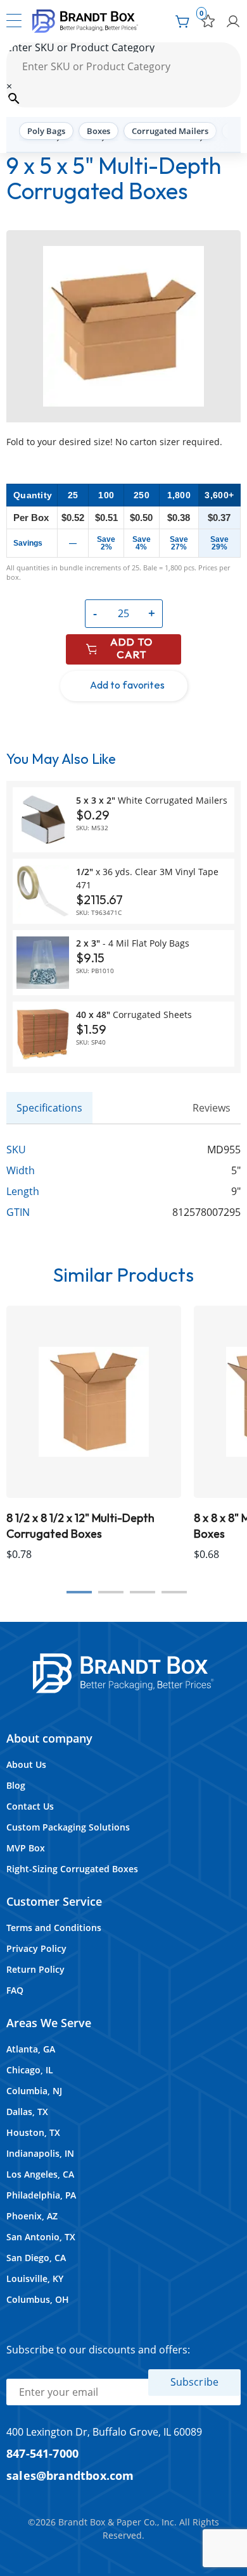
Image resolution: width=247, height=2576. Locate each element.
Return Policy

--

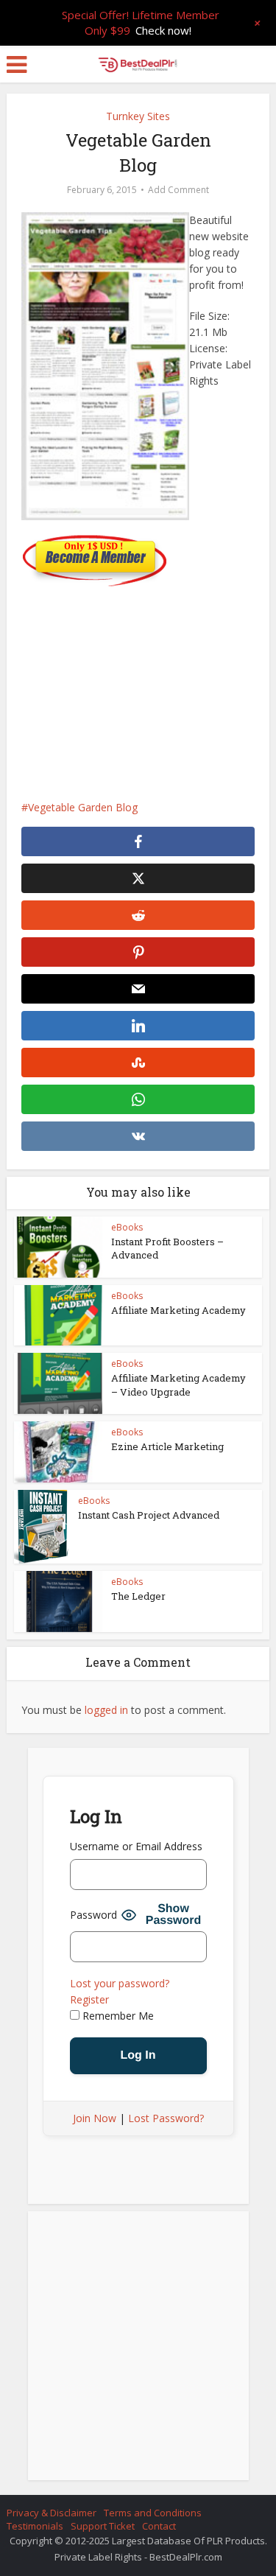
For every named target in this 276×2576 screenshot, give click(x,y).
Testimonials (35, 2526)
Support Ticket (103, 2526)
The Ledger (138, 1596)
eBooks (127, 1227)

▸ **Exercise details**
Taking the entries above, write out exactly the lines starting with the line containing "Testimonials (35, 2526)" and going on through the line containing "eBooks (127, 1227)", both included, and nothing else.

▸ **Result**
Testimonials (35, 2526)
Support Ticket (103, 2526)
The Ledger (138, 1596)
eBooks (127, 1227)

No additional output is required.